It’s hard to imagine a world where people don’t have to visit a healthcare clinic in–person to receive medical care. Despite the existence of impressive technology that allows for remote appointments, physical visits have always been preferred.
However, the world’s current state is such that hospitals and medical practices are being avoided by the masses.
Regardless of the reasons for this behavior, ailing people still must obtain care.

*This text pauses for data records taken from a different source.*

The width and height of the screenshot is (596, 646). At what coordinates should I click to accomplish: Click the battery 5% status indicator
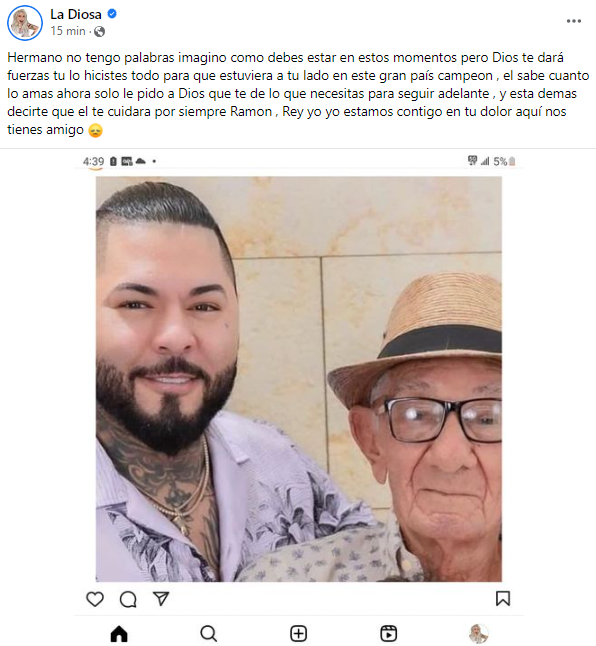[x=505, y=161]
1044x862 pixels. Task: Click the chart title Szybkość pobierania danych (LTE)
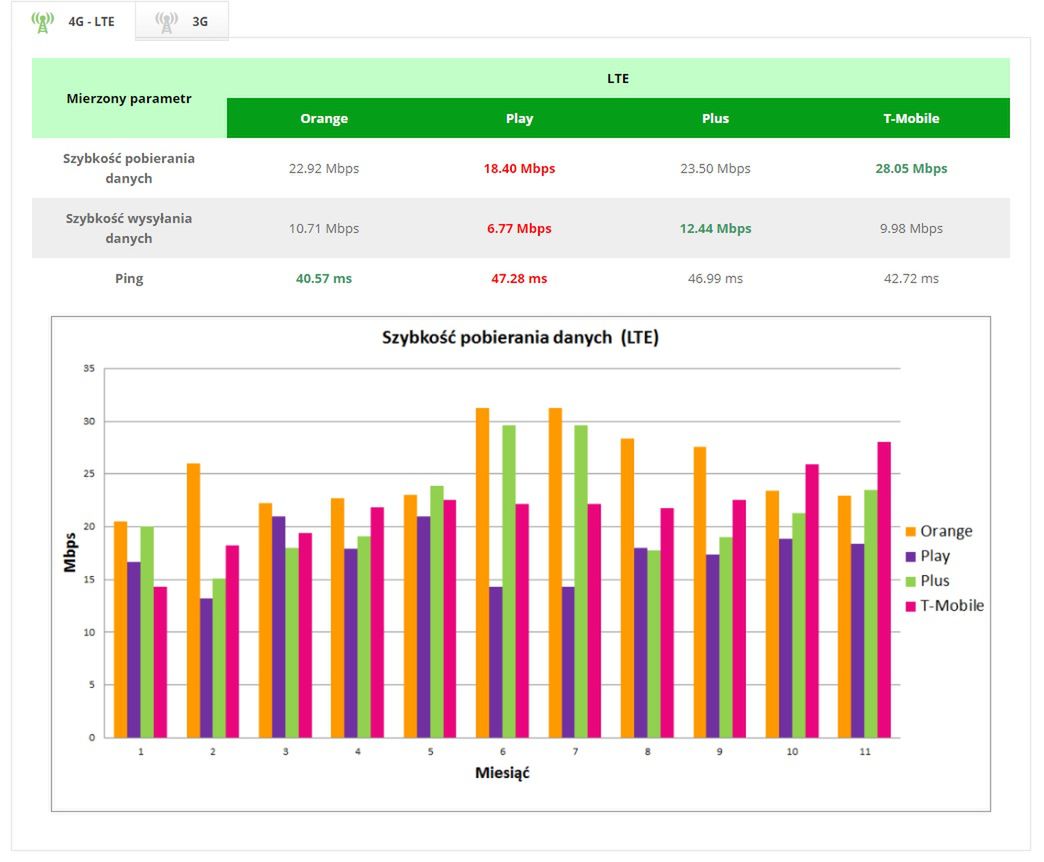coord(520,337)
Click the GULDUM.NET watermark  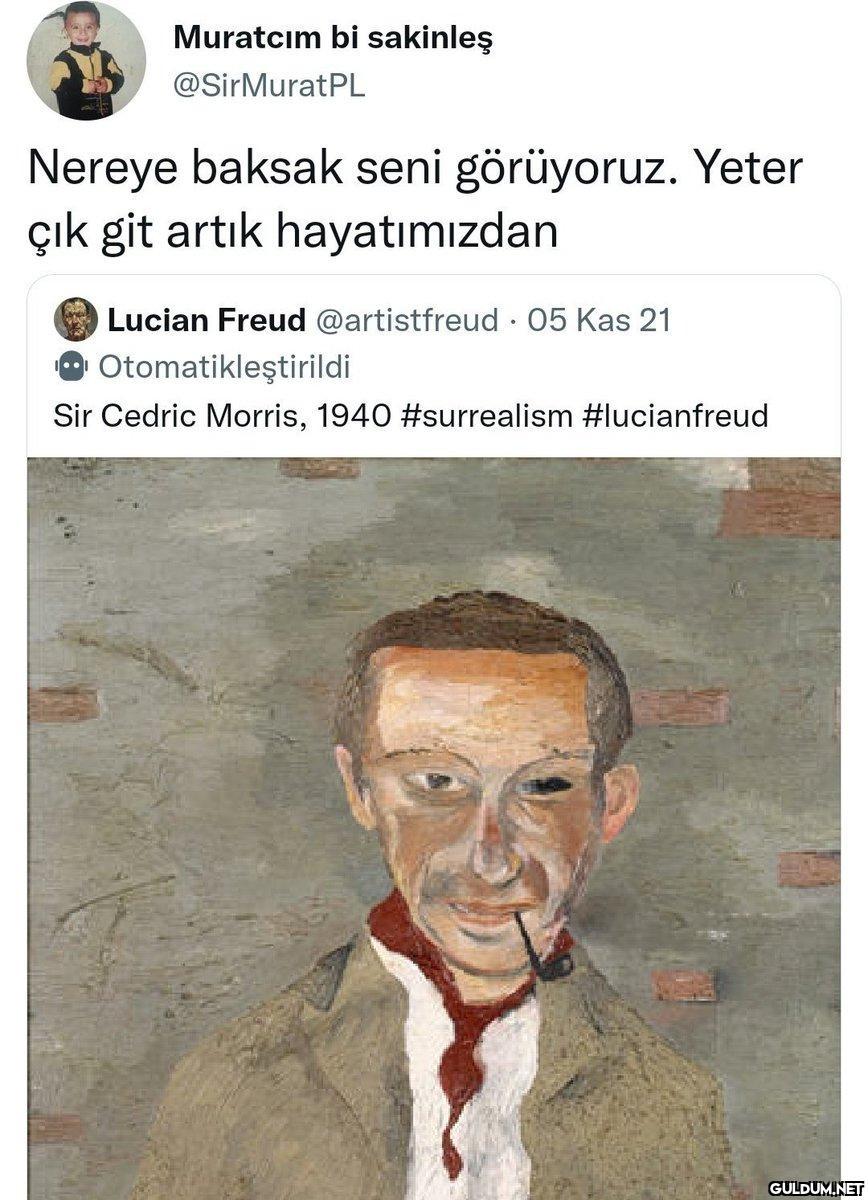pos(815,1188)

As such, industry professionals have been doing what they can to treat patients in a way that makes them feel safe from the virus.

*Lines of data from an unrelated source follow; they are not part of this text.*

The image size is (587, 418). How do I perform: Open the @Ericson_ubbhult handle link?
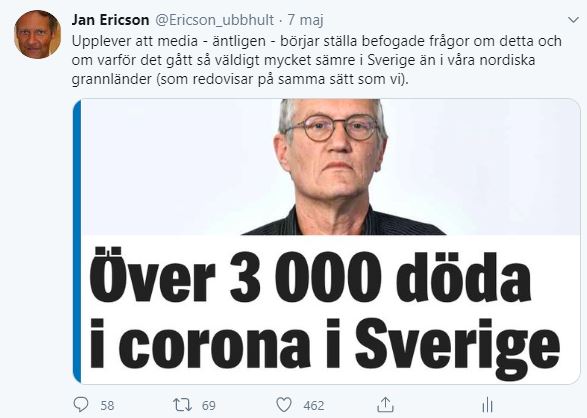[214, 20]
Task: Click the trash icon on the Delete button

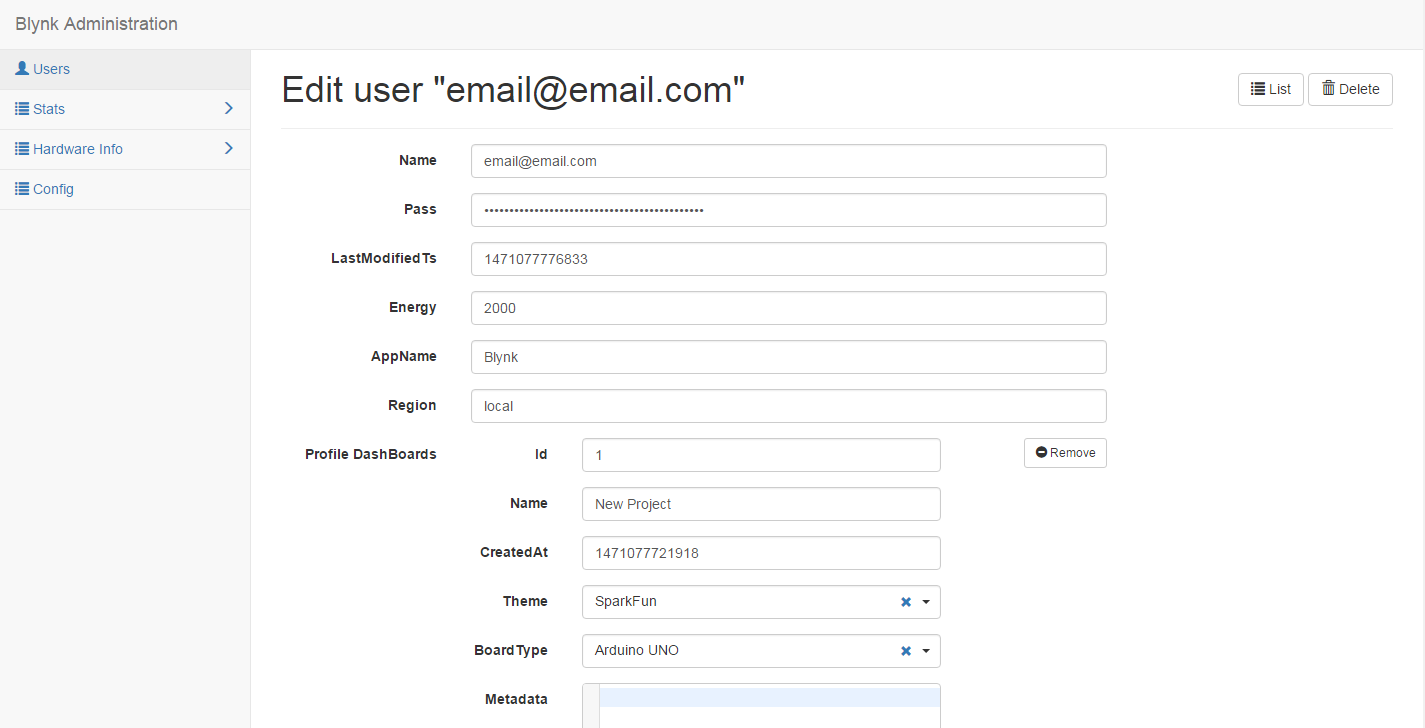Action: (x=1328, y=89)
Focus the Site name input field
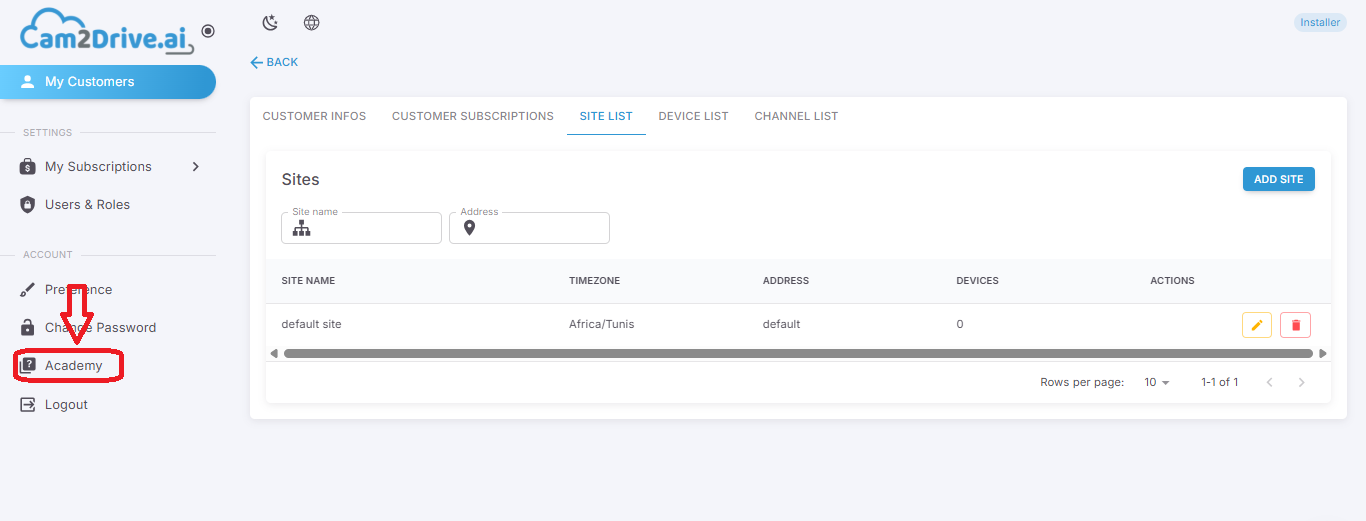The height and width of the screenshot is (521, 1366). (362, 228)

One way medical professionals are adjusting to this prevalent patient behavior is through the recent telehealth surge.
What is Telehealth?
Telehealth is an all-encompassing term that applies to all forms of medical care given that don’t involve direct physical contact.
Providers can work alongside other practitioners and with patients through either video or telephone conferencing.

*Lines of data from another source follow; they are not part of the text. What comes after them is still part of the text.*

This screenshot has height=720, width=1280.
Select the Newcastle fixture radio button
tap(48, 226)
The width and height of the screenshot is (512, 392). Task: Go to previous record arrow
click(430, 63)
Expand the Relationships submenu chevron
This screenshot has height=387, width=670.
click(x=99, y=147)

Though, treatments aren’t dependent on the immediate face-to-face contact. Patient portals and e-consults are also prime components of telehealth. There are even chatbots acting as virtual agents – as well as wearable devices.
How Much has Telehealth Grown During the Past Few Months?
Before this year, it’s a drastic understatement to say that telehealth was underutilized.
That isn’t to say it wasn’t playing a role—but the various technologies were used in a more supplemental capacity. Even healthcare systems considered successful adopters of telehealth would see only 100 video patients per day.
Those numbers are paltry compared to the 600+ patients per day now commonly being seen via video call. One institution cites an increase in telehealth visits that went from 1% of total appointments to 70%. For this organization, there have been up to 1,000 of these kinds of patients per day.
It’s a monumental, unprecedented industry shift, and the earliest adopters will be the ones that benefit most.
What Does the Future Hold for Medical Care?
In the foreseeable future, experts predict that people with chronic diseases might leave their conditions unchecked. It’s an unfortunate state of affairs, but it seems to be the overall trend of patient behavior.
Emergency departments have reported a considerable decrease in visits and foot traffic. One example is the significant decline (between 40% and 70%) in acute ST-segment myocardial elevation cases.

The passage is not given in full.